• _Work required_:
The full set of entries is to be returned word for word.

• _Extracted records_:
* * * * *

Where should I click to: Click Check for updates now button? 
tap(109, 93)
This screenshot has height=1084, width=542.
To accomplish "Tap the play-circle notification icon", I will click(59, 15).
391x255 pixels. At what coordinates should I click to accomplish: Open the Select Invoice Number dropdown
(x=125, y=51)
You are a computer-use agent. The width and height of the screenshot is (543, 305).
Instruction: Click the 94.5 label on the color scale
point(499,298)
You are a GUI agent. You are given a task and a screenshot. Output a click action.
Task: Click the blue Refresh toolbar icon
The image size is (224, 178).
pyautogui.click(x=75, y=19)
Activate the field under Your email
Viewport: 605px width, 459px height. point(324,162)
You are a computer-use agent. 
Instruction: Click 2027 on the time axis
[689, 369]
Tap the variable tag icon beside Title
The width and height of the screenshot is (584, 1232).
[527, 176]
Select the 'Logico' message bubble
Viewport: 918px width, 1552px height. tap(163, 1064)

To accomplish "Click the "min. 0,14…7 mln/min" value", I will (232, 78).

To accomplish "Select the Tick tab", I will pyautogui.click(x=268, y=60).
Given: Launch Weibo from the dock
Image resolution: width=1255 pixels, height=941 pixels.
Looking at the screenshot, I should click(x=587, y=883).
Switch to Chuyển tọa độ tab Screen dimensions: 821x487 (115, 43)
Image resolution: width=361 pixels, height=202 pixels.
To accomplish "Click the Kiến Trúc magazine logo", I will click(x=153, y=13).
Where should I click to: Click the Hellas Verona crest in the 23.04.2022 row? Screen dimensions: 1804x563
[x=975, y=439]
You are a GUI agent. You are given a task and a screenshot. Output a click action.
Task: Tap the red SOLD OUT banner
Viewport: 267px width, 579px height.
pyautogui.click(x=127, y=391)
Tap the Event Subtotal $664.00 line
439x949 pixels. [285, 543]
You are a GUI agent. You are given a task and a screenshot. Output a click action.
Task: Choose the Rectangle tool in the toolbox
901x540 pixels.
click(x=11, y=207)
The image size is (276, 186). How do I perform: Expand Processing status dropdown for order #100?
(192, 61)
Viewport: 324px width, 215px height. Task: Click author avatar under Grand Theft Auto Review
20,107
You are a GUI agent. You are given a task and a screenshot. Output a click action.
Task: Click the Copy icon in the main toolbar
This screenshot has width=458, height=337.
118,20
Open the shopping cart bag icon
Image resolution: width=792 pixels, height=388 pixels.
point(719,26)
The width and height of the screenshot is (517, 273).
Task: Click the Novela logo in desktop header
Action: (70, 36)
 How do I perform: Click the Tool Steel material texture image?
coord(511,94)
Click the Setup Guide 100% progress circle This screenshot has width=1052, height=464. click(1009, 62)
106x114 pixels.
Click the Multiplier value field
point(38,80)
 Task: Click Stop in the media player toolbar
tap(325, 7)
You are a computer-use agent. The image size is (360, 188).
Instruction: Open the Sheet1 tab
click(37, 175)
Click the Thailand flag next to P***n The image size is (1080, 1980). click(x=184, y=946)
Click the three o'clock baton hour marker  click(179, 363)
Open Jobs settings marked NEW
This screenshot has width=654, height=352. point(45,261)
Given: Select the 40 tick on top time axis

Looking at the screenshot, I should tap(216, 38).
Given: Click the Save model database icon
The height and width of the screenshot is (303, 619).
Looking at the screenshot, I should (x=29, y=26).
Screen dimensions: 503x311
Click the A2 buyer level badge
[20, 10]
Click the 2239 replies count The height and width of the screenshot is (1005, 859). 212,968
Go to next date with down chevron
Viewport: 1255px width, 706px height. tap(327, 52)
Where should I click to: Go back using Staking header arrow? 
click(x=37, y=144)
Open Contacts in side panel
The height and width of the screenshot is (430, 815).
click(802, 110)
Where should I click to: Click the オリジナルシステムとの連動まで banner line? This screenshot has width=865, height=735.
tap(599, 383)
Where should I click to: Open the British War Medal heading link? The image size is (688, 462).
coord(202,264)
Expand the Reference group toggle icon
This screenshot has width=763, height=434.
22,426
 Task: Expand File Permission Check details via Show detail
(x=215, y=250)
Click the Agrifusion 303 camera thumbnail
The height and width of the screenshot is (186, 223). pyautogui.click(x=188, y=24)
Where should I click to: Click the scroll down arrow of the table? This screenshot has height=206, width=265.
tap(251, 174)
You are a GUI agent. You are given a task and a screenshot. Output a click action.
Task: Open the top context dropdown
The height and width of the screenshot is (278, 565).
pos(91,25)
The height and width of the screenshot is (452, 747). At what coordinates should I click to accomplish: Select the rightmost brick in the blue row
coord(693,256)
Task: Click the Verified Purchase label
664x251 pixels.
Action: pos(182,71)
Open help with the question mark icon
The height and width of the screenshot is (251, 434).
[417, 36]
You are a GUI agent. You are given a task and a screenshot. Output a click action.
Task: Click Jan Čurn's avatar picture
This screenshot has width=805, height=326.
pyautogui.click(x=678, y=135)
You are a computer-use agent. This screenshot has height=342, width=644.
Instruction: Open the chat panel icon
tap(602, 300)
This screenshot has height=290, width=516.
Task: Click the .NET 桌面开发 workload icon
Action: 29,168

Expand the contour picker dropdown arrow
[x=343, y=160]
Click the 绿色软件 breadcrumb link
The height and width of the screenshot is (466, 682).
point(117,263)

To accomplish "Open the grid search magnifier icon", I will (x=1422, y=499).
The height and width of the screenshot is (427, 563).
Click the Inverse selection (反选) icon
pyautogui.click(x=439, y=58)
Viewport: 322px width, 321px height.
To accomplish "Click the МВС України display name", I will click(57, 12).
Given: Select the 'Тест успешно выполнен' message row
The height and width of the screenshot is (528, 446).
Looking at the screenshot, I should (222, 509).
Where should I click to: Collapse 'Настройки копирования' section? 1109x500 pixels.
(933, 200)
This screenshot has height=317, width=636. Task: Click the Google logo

* * * * *

• _Answer box_:
Where should I click to: Click Check for updates now button? 
tap(109, 93)
This screenshot has height=1084, width=542.
To accomplish "Tap the play-circle notification icon", I will click(59, 15).
391x255 pixels. At what coordinates should I click to accomplish: Open the Select Invoice Number dropdown
(x=125, y=51)
You are a computer-use agent. The width and height of the screenshot is (543, 305).
Instruction: Click the 94.5 label on the color scale
point(499,298)
You are a GUI agent. You are given a task and a screenshot. Output a click action.
Task: Click the blue Refresh toolbar icon
The image size is (224, 178).
pyautogui.click(x=75, y=19)
Activate the field under Your email
Viewport: 605px width, 459px height. point(324,162)
You are a computer-use agent. 
Instruction: Click 2027 on the time axis
[689, 369]
Tap the variable tag icon beside Title
The width and height of the screenshot is (584, 1232).
[527, 176]
Select the 'Logico' message bubble
Viewport: 918px width, 1552px height. tap(163, 1064)

To accomplish "Click the "min. 0,14…7 mln/min" value", I will (232, 78).

To accomplish "Select the Tick tab", I will pyautogui.click(x=268, y=60).
Given: Launch Weibo from the dock
Image resolution: width=1255 pixels, height=941 pixels.
Looking at the screenshot, I should click(x=587, y=883).
Switch to Chuyển tọa độ tab Screen dimensions: 821x487 (115, 43)
Image resolution: width=361 pixels, height=202 pixels.
To accomplish "Click the Kiến Trúc magazine logo", I will click(x=153, y=13).
Where should I click to: Click the Hellas Verona crest in the 23.04.2022 row? Screen dimensions: 1804x563
[x=975, y=439]
You are a GUI agent. You are given a task and a screenshot. Output a click action.
Task: Tap the red SOLD OUT banner
Viewport: 267px width, 579px height.
pyautogui.click(x=127, y=391)
Tap the Event Subtotal $664.00 line
439x949 pixels. [285, 543]
You are a GUI agent. You are given a task and a screenshot. Output a click action.
Task: Choose the Rectangle tool in the toolbox
901x540 pixels.
click(x=11, y=207)
The image size is (276, 186). How do I perform: Expand Processing status dropdown for order #100?
(192, 61)
Viewport: 324px width, 215px height. Task: Click author avatar under Grand Theft Auto Review
20,107
You are a GUI agent. You are given a task and a screenshot. Output a click action.
Task: Click the Copy icon in the main toolbar
This screenshot has width=458, height=337.
118,20
Open the shopping cart bag icon
Image resolution: width=792 pixels, height=388 pixels.
point(719,26)
The width and height of the screenshot is (517, 273).
Task: Click the Novela logo in desktop header
Action: (70, 36)
 How do I perform: Click the Tool Steel material texture image?
coord(511,94)
Click the Setup Guide 100% progress circle This screenshot has width=1052, height=464. click(1009, 62)
106x114 pixels.
Click the Multiplier value field
point(38,80)
 Task: Click Stop in the media player toolbar
tap(325, 7)
You are a computer-use agent. The image size is (360, 188).
Instruction: Open the Sheet1 tab
click(37, 175)
Click the Thailand flag next to P***n The image size is (1080, 1980). click(x=184, y=946)
Click the three o'clock baton hour marker  click(179, 363)
Open Jobs settings marked NEW
This screenshot has width=654, height=352. point(45,261)
Given: Select the 40 tick on top time axis

Looking at the screenshot, I should tap(216, 38).
Given: Click the Save model database icon
The height and width of the screenshot is (303, 619).
Looking at the screenshot, I should (x=29, y=26).
Screen dimensions: 503x311
Click the A2 buyer level badge
[20, 10]
Click the 2239 replies count The height and width of the screenshot is (1005, 859). 212,968
Go to next date with down chevron
Viewport: 1255px width, 706px height. tap(327, 52)
Where should I click to: Go back using Staking header arrow? 
click(x=37, y=144)
Open Contacts in side panel
The height and width of the screenshot is (430, 815).
click(802, 110)
Where should I click to: Click the オリジナルシステムとの連動まで banner line? This screenshot has width=865, height=735.
tap(599, 383)
Where should I click to: Open the British War Medal heading link? The image size is (688, 462).
coord(202,264)
Expand the Reference group toggle icon
This screenshot has width=763, height=434.
22,426
 Task: Expand File Permission Check details via Show detail
(x=215, y=250)
Click the Agrifusion 303 camera thumbnail
The height and width of the screenshot is (186, 223). pyautogui.click(x=188, y=24)
Where should I click to: Click the scroll down arrow of the table? This screenshot has height=206, width=265.
tap(251, 174)
You are a GUI agent. You are given a task and a screenshot. Output a click action.
Task: Open the top context dropdown
The height and width of the screenshot is (278, 565).
pos(91,25)
The height and width of the screenshot is (452, 747). At what coordinates should I click to accomplish: Select the rightmost brick in the blue row
coord(693,256)
Task: Click the Verified Purchase label
664x251 pixels.
Action: pos(182,71)
Open help with the question mark icon
The height and width of the screenshot is (251, 434).
[417, 36]
You are a GUI agent. You are given a task and a screenshot. Output a click action.
Task: Click Jan Čurn's avatar picture
This screenshot has width=805, height=326.
pyautogui.click(x=678, y=135)
You are a computer-use agent. This screenshot has height=342, width=644.
Instruction: Open the chat panel icon
tap(602, 300)
This screenshot has height=290, width=516.
Task: Click the .NET 桌面开发 workload icon
Action: 29,168

Expand the contour picker dropdown arrow
[x=343, y=160]
Click the 绿色软件 breadcrumb link
The height and width of the screenshot is (466, 682).
point(117,263)

To accomplish "Open the grid search magnifier icon", I will (x=1422, y=499).
The height and width of the screenshot is (427, 563).
Click the Inverse selection (反选) icon
pyautogui.click(x=439, y=58)
Viewport: 322px width, 321px height.
To accomplish "Click the МВС України display name", I will click(57, 12).
Given: Select the 'Тест успешно выполнен' message row
The height and width of the screenshot is (528, 446).
Looking at the screenshot, I should (222, 509).
Where should I click to: Collapse 'Настройки копирования' section? 1109x500 pixels.
(933, 200)
This screenshot has height=317, width=636. Task: Click the Google logo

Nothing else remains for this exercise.